§ WHAT TO PRODUCE
Transcribe exactly the lines from the one containing "The height and width of the screenshot is (425, 855)." through the end of the entries, including both the first and the last, and nothing else.

----------------------------------------

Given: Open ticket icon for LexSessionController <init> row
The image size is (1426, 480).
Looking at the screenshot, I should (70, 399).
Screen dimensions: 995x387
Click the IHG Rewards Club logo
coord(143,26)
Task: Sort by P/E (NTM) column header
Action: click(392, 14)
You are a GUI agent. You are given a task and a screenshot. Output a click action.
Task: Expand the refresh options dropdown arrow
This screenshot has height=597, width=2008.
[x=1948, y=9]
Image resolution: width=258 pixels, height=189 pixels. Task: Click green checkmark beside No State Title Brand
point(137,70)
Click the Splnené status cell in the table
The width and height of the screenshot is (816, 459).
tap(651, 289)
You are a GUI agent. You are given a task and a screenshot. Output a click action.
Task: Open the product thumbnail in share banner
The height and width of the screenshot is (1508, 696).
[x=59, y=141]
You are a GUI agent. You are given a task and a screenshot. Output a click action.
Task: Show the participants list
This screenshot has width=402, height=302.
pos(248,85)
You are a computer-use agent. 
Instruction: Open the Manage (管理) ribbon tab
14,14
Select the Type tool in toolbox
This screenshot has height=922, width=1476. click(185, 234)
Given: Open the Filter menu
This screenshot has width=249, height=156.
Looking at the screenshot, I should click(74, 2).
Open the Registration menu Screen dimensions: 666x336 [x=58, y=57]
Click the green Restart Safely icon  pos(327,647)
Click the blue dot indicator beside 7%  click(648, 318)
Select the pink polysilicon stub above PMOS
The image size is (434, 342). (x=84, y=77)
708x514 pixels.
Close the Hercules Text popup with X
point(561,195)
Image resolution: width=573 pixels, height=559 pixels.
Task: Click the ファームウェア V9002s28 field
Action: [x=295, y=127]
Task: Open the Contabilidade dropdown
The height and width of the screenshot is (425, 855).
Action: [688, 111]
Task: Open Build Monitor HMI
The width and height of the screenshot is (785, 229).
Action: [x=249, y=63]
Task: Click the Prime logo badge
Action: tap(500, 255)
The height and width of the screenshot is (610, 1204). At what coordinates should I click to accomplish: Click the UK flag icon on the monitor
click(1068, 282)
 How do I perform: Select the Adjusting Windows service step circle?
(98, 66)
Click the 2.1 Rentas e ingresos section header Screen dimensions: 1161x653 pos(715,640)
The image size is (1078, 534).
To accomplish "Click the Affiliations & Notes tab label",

----------------------------------------

§ SOLVED EXERCISE
The height and width of the screenshot is (425, 855).
Action: [688, 111]
Task: Open Build Monitor HMI
The width and height of the screenshot is (785, 229).
Action: [x=249, y=63]
Task: Click the Prime logo badge
Action: tap(500, 255)
The height and width of the screenshot is (610, 1204). At what coordinates should I click to accomplish: Click the UK flag icon on the monitor
click(1068, 282)
 How do I perform: Select the Adjusting Windows service step circle?
(98, 66)
Click the 2.1 Rentas e ingresos section header Screen dimensions: 1161x653 pos(715,640)
The image size is (1078, 534).
To accomplish "Click the Affiliations & Notes tab label",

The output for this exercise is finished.